Data for this task:
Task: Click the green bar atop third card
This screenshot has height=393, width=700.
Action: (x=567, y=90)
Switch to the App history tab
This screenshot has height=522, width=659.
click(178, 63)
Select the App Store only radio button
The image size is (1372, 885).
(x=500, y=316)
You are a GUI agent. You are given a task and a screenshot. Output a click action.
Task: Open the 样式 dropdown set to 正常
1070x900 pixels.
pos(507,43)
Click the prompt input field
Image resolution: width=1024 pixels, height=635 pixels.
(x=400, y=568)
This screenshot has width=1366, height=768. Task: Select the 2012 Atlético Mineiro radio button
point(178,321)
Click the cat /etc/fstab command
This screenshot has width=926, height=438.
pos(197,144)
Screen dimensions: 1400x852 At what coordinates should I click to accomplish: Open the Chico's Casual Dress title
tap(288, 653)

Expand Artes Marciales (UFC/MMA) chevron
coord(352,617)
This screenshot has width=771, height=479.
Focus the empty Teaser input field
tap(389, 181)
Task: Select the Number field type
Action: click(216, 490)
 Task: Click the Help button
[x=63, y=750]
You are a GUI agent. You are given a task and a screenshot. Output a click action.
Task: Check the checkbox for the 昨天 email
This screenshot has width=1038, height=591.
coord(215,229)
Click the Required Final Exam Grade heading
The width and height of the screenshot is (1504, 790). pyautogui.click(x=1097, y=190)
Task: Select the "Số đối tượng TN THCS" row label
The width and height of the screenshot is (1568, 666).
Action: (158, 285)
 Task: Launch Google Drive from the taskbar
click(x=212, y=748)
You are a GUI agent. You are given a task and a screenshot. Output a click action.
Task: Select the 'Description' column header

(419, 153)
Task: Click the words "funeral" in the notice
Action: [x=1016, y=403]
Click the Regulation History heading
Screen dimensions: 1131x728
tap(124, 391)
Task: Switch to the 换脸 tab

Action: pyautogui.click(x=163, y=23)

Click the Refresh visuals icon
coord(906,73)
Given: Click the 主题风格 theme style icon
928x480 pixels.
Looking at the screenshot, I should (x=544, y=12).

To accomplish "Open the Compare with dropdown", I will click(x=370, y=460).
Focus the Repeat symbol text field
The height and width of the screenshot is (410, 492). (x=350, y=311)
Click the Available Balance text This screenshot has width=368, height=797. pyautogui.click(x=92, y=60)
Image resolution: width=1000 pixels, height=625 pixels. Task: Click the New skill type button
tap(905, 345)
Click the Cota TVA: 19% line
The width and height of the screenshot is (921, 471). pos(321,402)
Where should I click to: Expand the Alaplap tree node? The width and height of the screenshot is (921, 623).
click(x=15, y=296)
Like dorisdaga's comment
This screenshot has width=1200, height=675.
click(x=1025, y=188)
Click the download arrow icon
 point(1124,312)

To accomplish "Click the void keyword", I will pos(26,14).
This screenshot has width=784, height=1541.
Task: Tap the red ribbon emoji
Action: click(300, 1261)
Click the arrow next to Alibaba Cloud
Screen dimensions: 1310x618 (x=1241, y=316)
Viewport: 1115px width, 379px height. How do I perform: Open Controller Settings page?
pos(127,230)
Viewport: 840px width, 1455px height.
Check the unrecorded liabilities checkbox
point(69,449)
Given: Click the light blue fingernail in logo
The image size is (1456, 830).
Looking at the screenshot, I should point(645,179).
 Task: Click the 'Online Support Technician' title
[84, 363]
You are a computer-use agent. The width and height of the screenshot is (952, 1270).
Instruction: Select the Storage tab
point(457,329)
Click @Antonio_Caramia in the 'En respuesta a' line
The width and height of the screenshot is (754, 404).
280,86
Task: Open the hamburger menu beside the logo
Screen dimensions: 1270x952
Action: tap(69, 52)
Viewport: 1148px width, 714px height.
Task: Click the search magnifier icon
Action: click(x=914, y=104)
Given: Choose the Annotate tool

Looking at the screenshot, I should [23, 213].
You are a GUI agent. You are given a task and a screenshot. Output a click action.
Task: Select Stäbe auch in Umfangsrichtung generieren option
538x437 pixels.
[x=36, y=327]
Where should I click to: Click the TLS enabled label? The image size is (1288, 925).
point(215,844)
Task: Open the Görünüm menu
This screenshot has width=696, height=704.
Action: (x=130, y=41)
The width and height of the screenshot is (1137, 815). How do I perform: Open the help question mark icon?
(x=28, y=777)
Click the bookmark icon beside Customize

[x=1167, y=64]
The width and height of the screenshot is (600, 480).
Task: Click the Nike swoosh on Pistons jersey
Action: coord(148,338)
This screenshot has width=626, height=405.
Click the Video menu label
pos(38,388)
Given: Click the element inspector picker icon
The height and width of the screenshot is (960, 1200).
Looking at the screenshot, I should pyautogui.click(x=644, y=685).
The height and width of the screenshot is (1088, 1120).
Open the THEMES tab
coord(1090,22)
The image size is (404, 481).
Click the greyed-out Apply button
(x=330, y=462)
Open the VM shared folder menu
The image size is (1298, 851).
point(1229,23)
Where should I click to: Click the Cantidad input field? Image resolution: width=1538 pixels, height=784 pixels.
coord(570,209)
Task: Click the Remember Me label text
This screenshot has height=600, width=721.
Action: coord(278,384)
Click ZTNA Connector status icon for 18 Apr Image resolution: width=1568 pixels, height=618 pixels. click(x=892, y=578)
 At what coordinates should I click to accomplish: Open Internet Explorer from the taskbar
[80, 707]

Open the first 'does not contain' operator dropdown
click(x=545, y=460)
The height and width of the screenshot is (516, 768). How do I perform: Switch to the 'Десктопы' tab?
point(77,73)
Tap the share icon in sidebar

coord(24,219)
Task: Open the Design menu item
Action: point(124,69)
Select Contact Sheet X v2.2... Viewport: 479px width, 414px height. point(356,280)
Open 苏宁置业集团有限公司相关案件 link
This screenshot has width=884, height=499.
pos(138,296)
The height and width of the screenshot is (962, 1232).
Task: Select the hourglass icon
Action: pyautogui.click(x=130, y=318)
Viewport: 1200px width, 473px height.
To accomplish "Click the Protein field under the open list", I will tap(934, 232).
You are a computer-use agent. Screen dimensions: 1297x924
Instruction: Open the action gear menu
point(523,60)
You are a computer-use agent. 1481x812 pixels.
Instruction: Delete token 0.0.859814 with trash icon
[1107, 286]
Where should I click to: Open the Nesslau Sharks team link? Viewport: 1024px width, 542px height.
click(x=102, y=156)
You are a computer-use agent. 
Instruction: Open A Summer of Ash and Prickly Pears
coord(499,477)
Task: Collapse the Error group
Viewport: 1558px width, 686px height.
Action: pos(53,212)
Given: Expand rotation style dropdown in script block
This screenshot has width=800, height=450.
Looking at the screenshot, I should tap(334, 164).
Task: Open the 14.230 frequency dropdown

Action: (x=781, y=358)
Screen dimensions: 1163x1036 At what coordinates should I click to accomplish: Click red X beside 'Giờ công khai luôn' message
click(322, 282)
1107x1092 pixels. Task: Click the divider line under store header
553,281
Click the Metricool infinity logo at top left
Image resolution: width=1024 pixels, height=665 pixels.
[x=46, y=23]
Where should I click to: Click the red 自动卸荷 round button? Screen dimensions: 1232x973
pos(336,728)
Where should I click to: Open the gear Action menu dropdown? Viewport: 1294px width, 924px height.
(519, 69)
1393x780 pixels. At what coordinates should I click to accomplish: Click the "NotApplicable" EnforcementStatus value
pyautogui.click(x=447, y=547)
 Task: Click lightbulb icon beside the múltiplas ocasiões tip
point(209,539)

Work instructions:
Restate every record verbatim.

Solved problem:
Task: Click the green bar atop third card
This screenshot has height=393, width=700.
Action: (x=567, y=90)
Switch to the App history tab
This screenshot has height=522, width=659.
click(178, 63)
Select the App Store only radio button
The image size is (1372, 885).
(x=500, y=316)
You are a GUI agent. You are given a task and a screenshot. Output a click action.
Task: Open the 样式 dropdown set to 正常
1070x900 pixels.
pos(507,43)
Click the prompt input field
Image resolution: width=1024 pixels, height=635 pixels.
(x=400, y=568)
This screenshot has width=1366, height=768. Task: Select the 2012 Atlético Mineiro radio button
point(178,321)
Click the cat /etc/fstab command
This screenshot has width=926, height=438.
pos(197,144)
Screen dimensions: 1400x852 At what coordinates should I click to accomplish: Open the Chico's Casual Dress title
tap(288, 653)

Expand Artes Marciales (UFC/MMA) chevron
coord(352,617)
This screenshot has width=771, height=479.
Focus the empty Teaser input field
tap(389, 181)
Task: Select the Number field type
Action: click(216, 490)
 Task: Click the Help button
[x=63, y=750]
You are a GUI agent. You are given a task and a screenshot. Output a click action.
Task: Check the checkbox for the 昨天 email
This screenshot has width=1038, height=591.
coord(215,229)
Click the Required Final Exam Grade heading
The width and height of the screenshot is (1504, 790). pyautogui.click(x=1097, y=190)
Task: Select the "Số đối tượng TN THCS" row label
The width and height of the screenshot is (1568, 666).
Action: (158, 285)
 Task: Launch Google Drive from the taskbar
click(x=212, y=748)
You are a GUI agent. You are given a task and a screenshot. Output a click action.
Task: Select the 'Description' column header

(419, 153)
Task: Click the words "funeral" in the notice
Action: [x=1016, y=403]
Click the Regulation History heading
Screen dimensions: 1131x728
tap(124, 391)
Task: Switch to the 换脸 tab

Action: pyautogui.click(x=163, y=23)

Click the Refresh visuals icon
coord(906,73)
Given: Click the 主题风格 theme style icon
928x480 pixels.
Looking at the screenshot, I should (x=544, y=12).

To accomplish "Open the Compare with dropdown", I will click(x=370, y=460).
Focus the Repeat symbol text field
The height and width of the screenshot is (410, 492). (x=350, y=311)
Click the Available Balance text This screenshot has width=368, height=797. pyautogui.click(x=92, y=60)
Image resolution: width=1000 pixels, height=625 pixels. Task: Click the New skill type button
tap(905, 345)
Click the Cota TVA: 19% line
The width and height of the screenshot is (921, 471). pos(321,402)
Where should I click to: Expand the Alaplap tree node? The width and height of the screenshot is (921, 623).
click(x=15, y=296)
Like dorisdaga's comment
This screenshot has width=1200, height=675.
click(x=1025, y=188)
Click the download arrow icon
 point(1124,312)

To accomplish "Click the void keyword", I will pos(26,14).
This screenshot has width=784, height=1541.
Task: Tap the red ribbon emoji
Action: click(300, 1261)
Click the arrow next to Alibaba Cloud
Screen dimensions: 1310x618 (x=1241, y=316)
Viewport: 1115px width, 379px height. How do I perform: Open Controller Settings page?
pos(127,230)
Viewport: 840px width, 1455px height.
Check the unrecorded liabilities checkbox
point(69,449)
Given: Click the light blue fingernail in logo
The image size is (1456, 830).
Looking at the screenshot, I should point(645,179).
 Task: Click the 'Online Support Technician' title
[84, 363]
You are a computer-use agent. The width and height of the screenshot is (952, 1270).
Instruction: Select the Storage tab
point(457,329)
Click @Antonio_Caramia in the 'En respuesta a' line
The width and height of the screenshot is (754, 404).
280,86
Task: Open the hamburger menu beside the logo
Screen dimensions: 1270x952
Action: tap(69, 52)
Viewport: 1148px width, 714px height.
Task: Click the search magnifier icon
Action: click(x=914, y=104)
Given: Choose the Annotate tool

Looking at the screenshot, I should [23, 213].
You are a GUI agent. You are given a task and a screenshot. Output a click action.
Task: Select Stäbe auch in Umfangsrichtung generieren option
538x437 pixels.
[x=36, y=327]
Where should I click to: Click the TLS enabled label? The image size is (1288, 925).
point(215,844)
Task: Open the Görünüm menu
This screenshot has width=696, height=704.
Action: (x=130, y=41)
The width and height of the screenshot is (1137, 815). How do I perform: Open the help question mark icon?
(x=28, y=777)
Click the bookmark icon beside Customize

[x=1167, y=64]
The width and height of the screenshot is (600, 480).
Task: Click the Nike swoosh on Pistons jersey
Action: coord(148,338)
This screenshot has width=626, height=405.
Click the Video menu label
pos(38,388)
Given: Click the element inspector picker icon
The height and width of the screenshot is (960, 1200).
Looking at the screenshot, I should pyautogui.click(x=644, y=685).
The height and width of the screenshot is (1088, 1120).
Open the THEMES tab
coord(1090,22)
The image size is (404, 481).
Click the greyed-out Apply button
(x=330, y=462)
Open the VM shared folder menu
The image size is (1298, 851).
point(1229,23)
Where should I click to: Click the Cantidad input field? Image resolution: width=1538 pixels, height=784 pixels.
coord(570,209)
Task: Click the Remember Me label text
This screenshot has height=600, width=721.
Action: coord(278,384)
Click ZTNA Connector status icon for 18 Apr Image resolution: width=1568 pixels, height=618 pixels. click(x=892, y=578)
 At what coordinates should I click to accomplish: Open Internet Explorer from the taskbar
[80, 707]

Open the first 'does not contain' operator dropdown
click(x=545, y=460)
The height and width of the screenshot is (516, 768). How do I perform: Switch to the 'Десктопы' tab?
point(77,73)
Tap the share icon in sidebar

coord(24,219)
Task: Open the Design menu item
Action: point(124,69)
Select Contact Sheet X v2.2... Viewport: 479px width, 414px height. point(356,280)
Open 苏宁置业集团有限公司相关案件 link
This screenshot has width=884, height=499.
pos(138,296)
The height and width of the screenshot is (962, 1232).
Task: Select the hourglass icon
Action: pyautogui.click(x=130, y=318)
Viewport: 1200px width, 473px height.
To accomplish "Click the Protein field under the open list", I will tap(934, 232).
You are a computer-use agent. Screen dimensions: 1297x924
Instruction: Open the action gear menu
point(523,60)
You are a computer-use agent. 1481x812 pixels.
Instruction: Delete token 0.0.859814 with trash icon
[1107, 286]
Where should I click to: Open the Nesslau Sharks team link? Viewport: 1024px width, 542px height.
click(x=102, y=156)
You are a computer-use agent. 
Instruction: Open A Summer of Ash and Prickly Pears
coord(499,477)
Task: Collapse the Error group
Viewport: 1558px width, 686px height.
Action: pos(53,212)
Given: Expand rotation style dropdown in script block
This screenshot has width=800, height=450.
Looking at the screenshot, I should tap(334, 164).
Task: Open the 14.230 frequency dropdown

Action: (x=781, y=358)
Screen dimensions: 1163x1036 At what coordinates should I click to accomplish: Click red X beside 'Giờ công khai luôn' message
click(322, 282)
1107x1092 pixels. Task: Click the divider line under store header
553,281
Click the Metricool infinity logo at top left
Image resolution: width=1024 pixels, height=665 pixels.
[x=46, y=23]
Where should I click to: Click the red 自动卸荷 round button? Screen dimensions: 1232x973
pos(336,728)
Where should I click to: Open the gear Action menu dropdown? Viewport: 1294px width, 924px height.
(519, 69)
1393x780 pixels. At what coordinates should I click to accomplish: Click the "NotApplicable" EnforcementStatus value
pyautogui.click(x=447, y=547)
 Task: Click lightbulb icon beside the múltiplas ocasiões tip
point(209,539)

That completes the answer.